• [Problem details]
Convert every line of the items below into a JSON list of strings, one string per line, leaving out blank lines.

• [Information given]
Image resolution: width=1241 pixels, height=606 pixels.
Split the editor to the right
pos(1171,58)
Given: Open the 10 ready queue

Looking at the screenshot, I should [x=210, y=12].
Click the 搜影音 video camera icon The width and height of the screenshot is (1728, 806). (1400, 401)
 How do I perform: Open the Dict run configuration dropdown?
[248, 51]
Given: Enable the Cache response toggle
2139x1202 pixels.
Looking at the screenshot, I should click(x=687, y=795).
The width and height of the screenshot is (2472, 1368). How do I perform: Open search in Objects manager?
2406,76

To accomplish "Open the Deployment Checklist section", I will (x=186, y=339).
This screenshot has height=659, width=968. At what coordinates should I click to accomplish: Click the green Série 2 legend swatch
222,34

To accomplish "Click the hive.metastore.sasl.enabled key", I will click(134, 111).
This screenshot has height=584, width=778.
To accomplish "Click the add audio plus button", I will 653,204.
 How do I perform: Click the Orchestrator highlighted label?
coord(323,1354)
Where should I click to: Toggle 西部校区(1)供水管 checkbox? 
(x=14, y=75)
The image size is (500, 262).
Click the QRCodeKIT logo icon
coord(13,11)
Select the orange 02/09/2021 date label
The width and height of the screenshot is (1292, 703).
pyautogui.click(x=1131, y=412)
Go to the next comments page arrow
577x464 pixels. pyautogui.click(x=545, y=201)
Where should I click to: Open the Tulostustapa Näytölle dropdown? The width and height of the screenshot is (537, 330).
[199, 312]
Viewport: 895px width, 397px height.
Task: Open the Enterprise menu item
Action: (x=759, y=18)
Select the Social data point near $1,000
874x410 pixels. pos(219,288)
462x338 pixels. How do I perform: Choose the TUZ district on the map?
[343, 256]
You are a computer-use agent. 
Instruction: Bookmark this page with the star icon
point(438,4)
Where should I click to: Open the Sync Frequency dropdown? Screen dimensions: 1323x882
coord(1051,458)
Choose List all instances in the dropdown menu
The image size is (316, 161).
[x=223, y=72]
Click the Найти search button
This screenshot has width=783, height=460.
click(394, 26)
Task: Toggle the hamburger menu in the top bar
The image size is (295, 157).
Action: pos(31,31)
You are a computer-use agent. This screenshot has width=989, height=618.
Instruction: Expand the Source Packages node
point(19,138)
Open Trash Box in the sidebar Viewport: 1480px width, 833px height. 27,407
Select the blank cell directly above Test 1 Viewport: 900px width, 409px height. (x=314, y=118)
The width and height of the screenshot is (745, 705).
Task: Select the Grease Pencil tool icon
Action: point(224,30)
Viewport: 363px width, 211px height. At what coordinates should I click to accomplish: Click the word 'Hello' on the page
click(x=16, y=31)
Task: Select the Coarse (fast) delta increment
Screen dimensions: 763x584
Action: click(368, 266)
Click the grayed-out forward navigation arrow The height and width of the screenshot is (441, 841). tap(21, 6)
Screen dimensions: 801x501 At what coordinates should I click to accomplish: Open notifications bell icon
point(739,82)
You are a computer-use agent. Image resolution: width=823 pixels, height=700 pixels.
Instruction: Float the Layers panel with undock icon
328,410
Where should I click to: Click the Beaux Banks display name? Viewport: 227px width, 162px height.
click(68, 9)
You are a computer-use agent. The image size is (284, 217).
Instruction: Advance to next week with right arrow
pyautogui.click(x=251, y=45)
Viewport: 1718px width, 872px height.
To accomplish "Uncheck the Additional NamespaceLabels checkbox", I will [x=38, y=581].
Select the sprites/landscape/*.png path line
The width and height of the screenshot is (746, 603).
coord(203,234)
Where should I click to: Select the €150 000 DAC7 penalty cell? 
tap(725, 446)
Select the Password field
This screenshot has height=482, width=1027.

• [The response]
[
  "Image resolution: width=1241 pixels, height=606 pixels.",
  "Split the editor to the right",
  "pos(1171,58)",
  "Given: Open the 10 ready queue",
  "Looking at the screenshot, I should [x=210, y=12].",
  "Click the 搜影音 video camera icon The width and height of the screenshot is (1728, 806). (1400, 401)",
  " How do I perform: Open the Dict run configuration dropdown?",
  "[248, 51]",
  "Given: Enable the Cache response toggle",
  "2139x1202 pixels.",
  "Looking at the screenshot, I should click(x=687, y=795).",
  "The width and height of the screenshot is (2472, 1368). How do I perform: Open search in Objects manager?",
  "2406,76",
  "To accomplish \"Open the Deployment Checklist section\", I will (x=186, y=339).",
  "This screenshot has height=659, width=968. At what coordinates should I click to accomplish: Click the green Série 2 legend swatch",
  "222,34",
  "To accomplish \"Click the hive.metastore.sasl.enabled key\", I will click(134, 111).",
  "This screenshot has height=584, width=778.",
  "To accomplish \"Click the add audio plus button\", I will 653,204.",
  " How do I perform: Click the Orchestrator highlighted label?",
  "coord(323,1354)",
  "Where should I click to: Toggle 西部校区(1)供水管 checkbox? ",
  "(x=14, y=75)",
  "The image size is (500, 262).",
  "Click the QRCodeKIT logo icon",
  "coord(13,11)",
  "Select the orange 02/09/2021 date label",
  "The width and height of the screenshot is (1292, 703).",
  "pyautogui.click(x=1131, y=412)",
  "Go to the next comments page arrow",
  "577x464 pixels. pyautogui.click(x=545, y=201)",
  "Where should I click to: Open the Tulostustapa Näytölle dropdown? The width and height of the screenshot is (537, 330).",
  "[199, 312]",
  "Viewport: 895px width, 397px height.",
  "Task: Open the Enterprise menu item",
  "Action: (x=759, y=18)",
  "Select the Social data point near $1,000",
  "874x410 pixels. pos(219,288)",
  "462x338 pixels. How do I perform: Choose the TUZ district on the map?",
  "[343, 256]",
  "You are a computer-use agent. ",
  "Instruction: Bookmark this page with the star icon",
  "point(438,4)",
  "Where should I click to: Open the Sync Frequency dropdown? Screen dimensions: 1323x882",
  "coord(1051,458)",
  "Choose List all instances in the dropdown menu",
  "The image size is (316, 161).",
  "[x=223, y=72]",
  "Click the Найти search button",
  "This screenshot has width=783, height=460.",
  "click(394, 26)",
  "Task: Toggle the hamburger menu in the top bar",
  "The image size is (295, 157).",
  "Action: pos(31,31)",
  "You are a computer-use agent. This screenshot has width=989, height=618.",
  "Instruction: Expand the Source Packages node",
  "point(19,138)",
  "Open Trash Box in the sidebar Viewport: 1480px width, 833px height. 27,407",
  "Select the blank cell directly above Test 1 Viewport: 900px width, 409px height. (x=314, y=118)",
  "The width and height of the screenshot is (745, 705).",
  "Task: Select the Grease Pencil tool icon",
  "Action: point(224,30)",
  "Viewport: 363px width, 211px height. At what coordinates should I click to accomplish: Click the word 'Hello' on the page",
  "click(x=16, y=31)",
  "Task: Select the Coarse (fast) delta increment",
  "Screen dimensions: 763x584",
  "Action: click(368, 266)",
  "Click the grayed-out forward navigation arrow The height and width of the screenshot is (441, 841). tap(21, 6)",
  "Screen dimensions: 801x501 At what coordinates should I click to accomplish: Open notifications bell icon",
  "point(739,82)",
  "You are a computer-use agent. Image resolution: width=823 pixels, height=700 pixels.",
  "Instruction: Float the Layers panel with undock icon",
  "328,410",
  "Where should I click to: Click the Beaux Banks display name? Viewport: 227px width, 162px height.",
  "click(68, 9)",
  "You are a computer-use agent. The image size is (284, 217).",
  "Instruction: Advance to next week with right arrow",
  "pyautogui.click(x=251, y=45)",
  "Viewport: 1718px width, 872px height.",
  "To accomplish \"Uncheck the Additional NamespaceLabels checkbox\", I will [x=38, y=581].",
  "Select the sprites/landscape/*.png path line",
  "The width and height of the screenshot is (746, 603).",
  "coord(203,234)",
  "Where should I click to: Select the €150 000 DAC7 penalty cell? ",
  "tap(725, 446)",
  "Select the Password field",
  "This screenshot has height=482, width=1027."
]